Shane shoves his hands in his pockets and walks faster.

On the way, someone- Lewis, maybe- tries to talk to him about something to do with the town, the new resident. He pulls his hoodie straps, so it partially obscures his vision as he speeds up even more.

_Yoba, at this rate I'll actually be on time for work_, he thinks to himself, swatting away some of the pale petals which had been about to land in his eye.

He _really_ wasn't a fan of Spring.


	2. Chapter 2 - Spring

Day 5 of Spring

* * *

When he first got this job, it had been a lifeline for him. Someone like him, with all his predisposition to mental illness, well, moping around the house all day was just about the last thing he needed to be doing. Back in those days, stacking shelves felt like some semblance of freedom- he could flick a switch on the dark spiral that consumed his mind and hey presto! A whole day would fly by where Shane barely even remembered how depressed he was.

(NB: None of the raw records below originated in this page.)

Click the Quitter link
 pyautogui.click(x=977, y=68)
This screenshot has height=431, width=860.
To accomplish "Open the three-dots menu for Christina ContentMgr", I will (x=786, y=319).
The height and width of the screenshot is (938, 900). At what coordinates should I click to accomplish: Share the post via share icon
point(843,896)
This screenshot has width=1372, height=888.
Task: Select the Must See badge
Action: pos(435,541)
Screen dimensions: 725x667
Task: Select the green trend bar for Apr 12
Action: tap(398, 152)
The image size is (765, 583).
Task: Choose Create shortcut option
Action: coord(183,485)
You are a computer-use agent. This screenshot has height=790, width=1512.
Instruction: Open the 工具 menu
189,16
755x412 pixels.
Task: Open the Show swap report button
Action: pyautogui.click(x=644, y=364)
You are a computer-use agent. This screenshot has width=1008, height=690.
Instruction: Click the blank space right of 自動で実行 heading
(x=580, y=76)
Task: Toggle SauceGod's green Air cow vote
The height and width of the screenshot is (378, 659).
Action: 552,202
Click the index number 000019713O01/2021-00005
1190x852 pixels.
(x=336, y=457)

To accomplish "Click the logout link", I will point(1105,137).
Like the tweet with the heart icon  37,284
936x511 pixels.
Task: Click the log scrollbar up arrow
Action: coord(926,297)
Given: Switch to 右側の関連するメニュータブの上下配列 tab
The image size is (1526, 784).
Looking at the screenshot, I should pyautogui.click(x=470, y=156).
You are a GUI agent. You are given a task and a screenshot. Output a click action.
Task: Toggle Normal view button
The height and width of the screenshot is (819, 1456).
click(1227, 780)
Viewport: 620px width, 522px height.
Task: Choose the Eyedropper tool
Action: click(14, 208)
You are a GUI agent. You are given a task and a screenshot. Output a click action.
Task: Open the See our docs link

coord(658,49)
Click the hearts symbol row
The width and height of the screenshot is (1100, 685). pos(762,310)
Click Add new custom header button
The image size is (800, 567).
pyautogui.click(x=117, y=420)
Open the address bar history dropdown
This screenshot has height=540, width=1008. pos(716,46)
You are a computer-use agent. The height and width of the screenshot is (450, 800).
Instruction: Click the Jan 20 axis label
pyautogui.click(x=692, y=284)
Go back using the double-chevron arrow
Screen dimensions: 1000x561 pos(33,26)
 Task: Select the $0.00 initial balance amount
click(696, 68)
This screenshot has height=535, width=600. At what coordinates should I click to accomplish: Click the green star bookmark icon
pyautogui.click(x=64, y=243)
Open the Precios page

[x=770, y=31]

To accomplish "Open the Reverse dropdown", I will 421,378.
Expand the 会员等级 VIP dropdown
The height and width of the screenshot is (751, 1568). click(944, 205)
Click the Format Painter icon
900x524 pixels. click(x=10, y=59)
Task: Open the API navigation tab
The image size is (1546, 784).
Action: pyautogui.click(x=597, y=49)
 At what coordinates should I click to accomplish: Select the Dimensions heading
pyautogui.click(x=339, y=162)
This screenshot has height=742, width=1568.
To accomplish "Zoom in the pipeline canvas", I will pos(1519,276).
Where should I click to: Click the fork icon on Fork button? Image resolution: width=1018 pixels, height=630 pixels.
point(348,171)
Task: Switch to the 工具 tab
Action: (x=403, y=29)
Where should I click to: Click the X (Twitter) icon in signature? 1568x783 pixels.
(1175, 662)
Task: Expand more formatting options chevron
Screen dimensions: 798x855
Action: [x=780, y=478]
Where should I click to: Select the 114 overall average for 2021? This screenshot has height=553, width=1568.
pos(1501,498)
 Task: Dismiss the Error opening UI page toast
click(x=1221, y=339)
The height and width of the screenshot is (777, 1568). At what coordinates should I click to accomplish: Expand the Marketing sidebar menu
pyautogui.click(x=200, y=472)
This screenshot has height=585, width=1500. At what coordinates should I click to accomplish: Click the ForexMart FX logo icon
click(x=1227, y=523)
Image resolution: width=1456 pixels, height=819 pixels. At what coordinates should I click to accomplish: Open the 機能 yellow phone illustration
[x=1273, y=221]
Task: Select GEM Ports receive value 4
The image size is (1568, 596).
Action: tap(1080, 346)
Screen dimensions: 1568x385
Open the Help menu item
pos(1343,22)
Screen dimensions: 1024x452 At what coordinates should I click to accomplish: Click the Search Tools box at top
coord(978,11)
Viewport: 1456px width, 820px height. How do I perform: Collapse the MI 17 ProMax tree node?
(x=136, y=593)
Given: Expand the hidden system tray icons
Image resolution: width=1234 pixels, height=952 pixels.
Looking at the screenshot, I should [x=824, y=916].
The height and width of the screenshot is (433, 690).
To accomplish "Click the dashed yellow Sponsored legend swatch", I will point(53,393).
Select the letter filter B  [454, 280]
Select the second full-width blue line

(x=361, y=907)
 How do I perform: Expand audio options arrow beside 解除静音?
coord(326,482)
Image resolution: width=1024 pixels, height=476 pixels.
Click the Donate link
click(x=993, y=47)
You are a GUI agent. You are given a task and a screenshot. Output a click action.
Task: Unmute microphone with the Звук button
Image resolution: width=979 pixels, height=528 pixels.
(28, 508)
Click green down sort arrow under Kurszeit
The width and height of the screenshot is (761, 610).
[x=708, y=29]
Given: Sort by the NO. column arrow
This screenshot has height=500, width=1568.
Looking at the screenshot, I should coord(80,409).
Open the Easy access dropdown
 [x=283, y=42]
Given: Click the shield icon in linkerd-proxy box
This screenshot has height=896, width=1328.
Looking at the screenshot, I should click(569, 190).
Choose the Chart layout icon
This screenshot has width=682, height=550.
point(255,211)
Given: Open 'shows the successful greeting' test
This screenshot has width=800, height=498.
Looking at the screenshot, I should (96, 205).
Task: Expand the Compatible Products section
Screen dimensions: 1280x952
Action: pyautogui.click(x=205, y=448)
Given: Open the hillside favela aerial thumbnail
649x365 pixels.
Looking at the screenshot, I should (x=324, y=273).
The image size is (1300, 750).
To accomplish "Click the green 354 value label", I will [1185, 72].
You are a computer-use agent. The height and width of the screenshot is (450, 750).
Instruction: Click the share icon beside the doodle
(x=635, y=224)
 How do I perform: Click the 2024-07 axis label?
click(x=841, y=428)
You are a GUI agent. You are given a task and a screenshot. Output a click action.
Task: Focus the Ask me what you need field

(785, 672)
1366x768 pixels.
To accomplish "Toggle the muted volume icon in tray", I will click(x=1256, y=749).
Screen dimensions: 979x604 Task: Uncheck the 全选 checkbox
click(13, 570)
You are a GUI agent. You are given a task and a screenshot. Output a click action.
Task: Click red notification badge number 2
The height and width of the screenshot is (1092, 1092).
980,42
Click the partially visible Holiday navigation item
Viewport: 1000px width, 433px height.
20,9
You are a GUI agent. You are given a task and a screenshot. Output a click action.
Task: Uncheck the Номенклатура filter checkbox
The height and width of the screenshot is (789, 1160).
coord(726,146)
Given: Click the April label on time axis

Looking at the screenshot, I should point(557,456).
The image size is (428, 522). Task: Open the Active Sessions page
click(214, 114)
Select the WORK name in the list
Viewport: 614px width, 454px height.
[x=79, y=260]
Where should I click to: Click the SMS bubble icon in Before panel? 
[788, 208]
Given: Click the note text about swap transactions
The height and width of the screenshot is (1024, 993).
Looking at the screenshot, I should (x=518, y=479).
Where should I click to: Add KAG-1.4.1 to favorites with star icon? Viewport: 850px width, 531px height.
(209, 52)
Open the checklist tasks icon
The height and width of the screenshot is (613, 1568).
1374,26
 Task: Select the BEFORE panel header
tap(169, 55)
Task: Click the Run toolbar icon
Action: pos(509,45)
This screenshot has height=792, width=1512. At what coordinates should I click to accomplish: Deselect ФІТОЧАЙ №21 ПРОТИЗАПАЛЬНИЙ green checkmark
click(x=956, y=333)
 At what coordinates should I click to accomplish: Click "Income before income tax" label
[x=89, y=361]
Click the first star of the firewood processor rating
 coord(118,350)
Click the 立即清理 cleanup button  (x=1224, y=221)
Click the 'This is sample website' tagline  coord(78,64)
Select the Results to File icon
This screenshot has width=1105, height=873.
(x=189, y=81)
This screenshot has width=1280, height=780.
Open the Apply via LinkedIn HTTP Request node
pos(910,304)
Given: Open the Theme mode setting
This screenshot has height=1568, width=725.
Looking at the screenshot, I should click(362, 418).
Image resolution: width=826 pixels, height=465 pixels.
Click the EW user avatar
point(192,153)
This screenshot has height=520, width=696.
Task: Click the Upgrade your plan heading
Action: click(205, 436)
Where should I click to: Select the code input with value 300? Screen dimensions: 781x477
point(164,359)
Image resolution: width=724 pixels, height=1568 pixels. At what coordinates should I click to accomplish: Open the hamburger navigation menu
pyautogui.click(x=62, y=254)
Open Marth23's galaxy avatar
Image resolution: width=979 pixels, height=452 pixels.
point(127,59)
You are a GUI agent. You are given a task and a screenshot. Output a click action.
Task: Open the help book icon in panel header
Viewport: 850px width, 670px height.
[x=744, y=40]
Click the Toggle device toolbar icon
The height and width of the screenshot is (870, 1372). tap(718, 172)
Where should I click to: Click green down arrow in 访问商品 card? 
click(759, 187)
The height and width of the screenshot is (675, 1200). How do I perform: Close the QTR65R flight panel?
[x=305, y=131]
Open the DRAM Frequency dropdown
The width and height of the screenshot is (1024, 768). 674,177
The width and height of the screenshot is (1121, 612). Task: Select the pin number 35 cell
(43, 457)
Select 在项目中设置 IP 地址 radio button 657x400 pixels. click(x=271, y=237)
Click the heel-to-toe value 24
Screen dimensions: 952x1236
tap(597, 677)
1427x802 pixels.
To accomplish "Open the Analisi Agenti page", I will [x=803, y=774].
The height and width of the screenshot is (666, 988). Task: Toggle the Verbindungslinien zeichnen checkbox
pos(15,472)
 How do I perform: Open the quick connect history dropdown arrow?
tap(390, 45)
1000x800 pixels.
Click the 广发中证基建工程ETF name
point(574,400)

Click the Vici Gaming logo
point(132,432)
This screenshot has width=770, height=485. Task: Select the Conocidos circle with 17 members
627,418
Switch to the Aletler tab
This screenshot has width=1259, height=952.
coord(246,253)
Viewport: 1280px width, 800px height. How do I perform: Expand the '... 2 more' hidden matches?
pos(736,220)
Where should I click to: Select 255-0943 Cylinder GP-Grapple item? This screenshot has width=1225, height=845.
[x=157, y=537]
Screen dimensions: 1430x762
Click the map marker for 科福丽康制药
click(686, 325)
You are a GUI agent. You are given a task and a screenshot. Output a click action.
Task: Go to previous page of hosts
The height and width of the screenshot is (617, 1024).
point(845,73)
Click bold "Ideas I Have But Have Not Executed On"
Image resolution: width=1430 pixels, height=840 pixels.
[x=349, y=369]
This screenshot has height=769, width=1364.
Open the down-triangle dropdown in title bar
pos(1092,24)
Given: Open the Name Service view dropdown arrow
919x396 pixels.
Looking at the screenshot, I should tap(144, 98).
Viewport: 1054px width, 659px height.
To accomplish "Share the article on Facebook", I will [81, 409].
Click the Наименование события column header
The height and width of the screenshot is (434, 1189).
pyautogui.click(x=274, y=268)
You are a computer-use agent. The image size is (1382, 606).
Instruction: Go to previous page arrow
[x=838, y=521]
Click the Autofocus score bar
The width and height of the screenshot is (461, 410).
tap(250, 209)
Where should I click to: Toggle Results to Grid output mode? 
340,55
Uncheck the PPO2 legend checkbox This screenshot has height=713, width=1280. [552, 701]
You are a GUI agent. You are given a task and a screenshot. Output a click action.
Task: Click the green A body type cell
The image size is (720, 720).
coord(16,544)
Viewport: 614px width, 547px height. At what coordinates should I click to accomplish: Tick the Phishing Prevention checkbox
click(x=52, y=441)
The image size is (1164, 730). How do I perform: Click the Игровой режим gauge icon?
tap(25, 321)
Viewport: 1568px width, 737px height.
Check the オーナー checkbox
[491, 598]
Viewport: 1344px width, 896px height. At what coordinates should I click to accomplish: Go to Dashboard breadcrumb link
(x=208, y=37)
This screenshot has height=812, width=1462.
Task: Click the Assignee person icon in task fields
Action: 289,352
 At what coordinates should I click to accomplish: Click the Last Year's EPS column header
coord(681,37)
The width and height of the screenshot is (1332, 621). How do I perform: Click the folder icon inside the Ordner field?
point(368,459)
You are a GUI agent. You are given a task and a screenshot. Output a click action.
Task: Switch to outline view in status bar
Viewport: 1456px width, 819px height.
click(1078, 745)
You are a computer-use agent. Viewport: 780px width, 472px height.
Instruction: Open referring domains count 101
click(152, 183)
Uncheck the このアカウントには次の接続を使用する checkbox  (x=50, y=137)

Now, as he hauls yet another crate of carrots across the shop floor at ten past nine on a Tuesday, it doesn't feel so liberating. Depression was a slimy son of a bitch, and as his shifts went out, he found it harder to stay distracted enough to successfully flick that switch.

The evenings seemed to be easier, somehow. The promise of a quiet night at the saloon while he nursed pint after pint and nobody bothered him was an easy sell, and besides. The sort of people who would hang out there late were _his_ sort of people anyway.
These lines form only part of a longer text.